- [Source document]:
START
Vetch peas has a good mineral content and stimulate the sex drive.

Maple peas are a good average legume, fair in mineral content and poor in vitamins.


----------



## Vasp (Jul 25, 2006)

I'm going to call around and look around to see if anyone has these peas. I'll remember to make a mix of different types. What are the most crucial items from each ingredient category (peas, grains, seeds)?


----------



## Victor (Dec 18, 2004)

Vasp said:


> LOL. Of course I wouldn't spoil them.  Right now all they like is their seeds, and a bit of their corn (I think it's cracked corn?). They like their sunflower seeds though. I don't know what kind they are, but they're black and smaller than the ones we usually buy to eat. So maybe I'll just put in a little bit of food, enough for both pigeons for a day, and make sure they eat almost everything before giving them more. How much does a pigeon need in a day, exactly?



Cracked corn is not good to give to them. Feed them the whole corn seed.Personally, I quit offering my pigeon the black sunflower seeds, and occasionally mix in the shelled unsalted raw sunflower seeds. I have heard too many stories of the black seeds getting stuck in their crop or tearing them up.

I do mix in split green peas and dry lentil seeds in their mix and most of them love the added supplement to their meal.


----------



## Jiggs (Apr 1, 2005)

I give mine around 25g / 1oz of prepared racing seed per day, a pet I supose can get slightly more. I also only feed small amounts of sunflower seeds. Unfortuanatly am not close to home so cannot give you the names of all of them.

however search some of the older threads there have been many on nutrition. I think I have posted on it before with my full "range"


----------
END
- [Challenge]: Reproduce the pigeon feed thread word for word, starting with "Cracked corn is" and going on through "tearing them up.".

- [Information provided]:
START
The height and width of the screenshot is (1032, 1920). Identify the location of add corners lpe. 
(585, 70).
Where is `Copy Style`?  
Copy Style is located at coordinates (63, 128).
END
- [Correct output]:
Cracked corn is not good to give to them. Feed them the whole corn seed.Personally, I quit offering my pigeon the black sunflower seeds, and occasionally mix in the shelled unsalted raw sunflower seeds. I have heard too many stories of the black seeds getting stuck in their crop or tearing them up.